In such cases, “the retailer is unequivocally required by the Pennsylvania Department of Revenue Tax Regulations to exclude the amount of the discount from the calculation of sales tax to be charged and collected on the customer’s purchase,” the lawsuit states. By flouting those regulations, “Pier 1 benefits from these overcharges, as it receives a commission on the taxes it charges and collects, thus incentivizing excessive collection of taxes in order to increase its commission.”


Finlon’s proposed class action suit levels a number of accusations against Pier 1, including misappropriation, conversion, unjust enrichment and violating the state’s Unfair Trade Practices and Consumer Protection Law.

But a similar lawsuit filed in Pennsylvania against BJ’s Wholesale Club several years ago ran into a number of roadblocks. Two shoppers who used coupons and were charged sales tax on their pre-coupon total, sued the store. But they were told they would have to apply for a refund from the state.

And then the state denied their refund request. According to Pennsylvania tax law, a cash register receipt must “make a clear reference to the item and the coupon related to it” in order for the coupon’s value to be deducted from the taxable total. But on the plaintiffs’ receipt, the use of a coupon was indicated at the bottom of the receipt, with no reference as to which product the coupon was used on. So the state argued that, according to the letter of the law, sales tax was properly assessed on the pre-coupon total.

Finlon’s lawsuit seems to anticipate this argument, by pointing out that the tax law also says coupons must be excluded from sales tax if the receipt makes “a clear reference that there is an amount deducted on any purchase or a percentage discount on all items listed”. Finlon’s receipts did not indicate whether her coupons were applied to any specific products, but her lawsuit says that doesn’t matter.

Of course, the state could argue that her lawsuit doesn’t matter, either. Many similar cases in other states have been tossed out, after courts found that shoppers’ only recourse in such a situation is to apply for a sales tax refund from the state, not sue the retailer that collected the sales tax on the state’s behalf. A spokesperson for the Pennsylvania Department of Revenue even said once that state law merely “allows” retailers to charge sales tax on a shopper’s post-coupon total, but the state “cannot legally require retailers to do it.”

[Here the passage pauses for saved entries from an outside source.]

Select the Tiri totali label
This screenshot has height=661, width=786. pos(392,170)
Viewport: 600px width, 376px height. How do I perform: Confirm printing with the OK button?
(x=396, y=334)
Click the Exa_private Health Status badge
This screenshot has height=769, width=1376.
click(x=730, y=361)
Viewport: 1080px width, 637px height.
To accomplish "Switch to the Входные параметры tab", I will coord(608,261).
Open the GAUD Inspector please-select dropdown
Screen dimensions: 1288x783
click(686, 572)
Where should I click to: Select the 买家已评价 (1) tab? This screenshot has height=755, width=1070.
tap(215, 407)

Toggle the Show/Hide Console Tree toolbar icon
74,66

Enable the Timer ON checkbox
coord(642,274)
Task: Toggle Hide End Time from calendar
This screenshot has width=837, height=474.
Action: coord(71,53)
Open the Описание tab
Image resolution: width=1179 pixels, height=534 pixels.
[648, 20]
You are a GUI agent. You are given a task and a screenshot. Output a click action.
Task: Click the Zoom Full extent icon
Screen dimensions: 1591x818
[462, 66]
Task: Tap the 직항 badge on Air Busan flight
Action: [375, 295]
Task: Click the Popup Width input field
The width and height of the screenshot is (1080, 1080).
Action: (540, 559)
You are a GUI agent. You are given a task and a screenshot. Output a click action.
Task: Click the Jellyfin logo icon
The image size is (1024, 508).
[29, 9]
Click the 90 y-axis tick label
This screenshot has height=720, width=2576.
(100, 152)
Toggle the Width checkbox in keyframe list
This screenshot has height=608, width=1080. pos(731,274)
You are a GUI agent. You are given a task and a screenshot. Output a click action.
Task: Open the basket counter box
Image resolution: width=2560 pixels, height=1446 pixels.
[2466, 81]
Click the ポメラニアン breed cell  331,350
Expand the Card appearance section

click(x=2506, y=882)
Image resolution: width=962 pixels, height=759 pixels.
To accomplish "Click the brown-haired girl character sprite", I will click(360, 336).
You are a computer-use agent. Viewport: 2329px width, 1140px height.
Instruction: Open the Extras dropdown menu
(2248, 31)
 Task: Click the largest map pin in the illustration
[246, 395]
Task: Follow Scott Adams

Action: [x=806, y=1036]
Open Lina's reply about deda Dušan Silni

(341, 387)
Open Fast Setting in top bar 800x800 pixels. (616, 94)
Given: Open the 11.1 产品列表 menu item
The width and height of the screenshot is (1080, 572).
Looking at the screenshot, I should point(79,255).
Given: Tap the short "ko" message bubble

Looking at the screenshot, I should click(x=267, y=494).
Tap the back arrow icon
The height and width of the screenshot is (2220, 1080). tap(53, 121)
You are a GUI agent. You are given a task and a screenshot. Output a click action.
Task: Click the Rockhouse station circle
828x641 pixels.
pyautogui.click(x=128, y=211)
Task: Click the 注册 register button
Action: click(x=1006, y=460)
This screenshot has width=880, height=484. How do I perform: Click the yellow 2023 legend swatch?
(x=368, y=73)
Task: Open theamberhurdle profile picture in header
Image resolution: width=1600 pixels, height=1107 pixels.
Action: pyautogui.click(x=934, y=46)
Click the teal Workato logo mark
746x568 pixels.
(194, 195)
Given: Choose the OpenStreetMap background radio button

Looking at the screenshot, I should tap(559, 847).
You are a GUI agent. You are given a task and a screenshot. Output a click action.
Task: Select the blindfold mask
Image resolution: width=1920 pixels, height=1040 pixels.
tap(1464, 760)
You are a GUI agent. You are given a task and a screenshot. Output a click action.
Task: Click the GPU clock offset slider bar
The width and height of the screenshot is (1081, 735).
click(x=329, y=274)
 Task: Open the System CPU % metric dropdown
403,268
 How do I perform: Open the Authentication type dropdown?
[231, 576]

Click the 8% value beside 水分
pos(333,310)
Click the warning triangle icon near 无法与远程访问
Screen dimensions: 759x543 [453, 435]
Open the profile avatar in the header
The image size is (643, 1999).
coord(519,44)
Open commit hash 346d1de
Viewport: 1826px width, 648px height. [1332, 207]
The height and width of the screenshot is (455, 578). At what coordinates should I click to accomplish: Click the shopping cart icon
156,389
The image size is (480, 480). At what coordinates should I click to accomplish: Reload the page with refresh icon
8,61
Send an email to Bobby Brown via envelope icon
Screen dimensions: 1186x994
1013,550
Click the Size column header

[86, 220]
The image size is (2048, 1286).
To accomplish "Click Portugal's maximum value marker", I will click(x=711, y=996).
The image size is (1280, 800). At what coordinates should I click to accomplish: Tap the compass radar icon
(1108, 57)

So the odds seem stacked against Finlon from the start. But there’s at least one ray of hope – regardless of whether it’s in the right, Pier 1 may decide it’s not worth a lengthy court battle. That’s what Walmart decided in a Pennsylvania coupons-and-sales-tax lawsuit last year. Walmart agreed to settle a class action lawsuit brought by a Pennsylvania shopper who said he was charged sales tax on the full value of items purchased using coupons. Any shopper in the state who was similarly overcharged during the claim period is eligible for a gift card worth at least $30 as compensation.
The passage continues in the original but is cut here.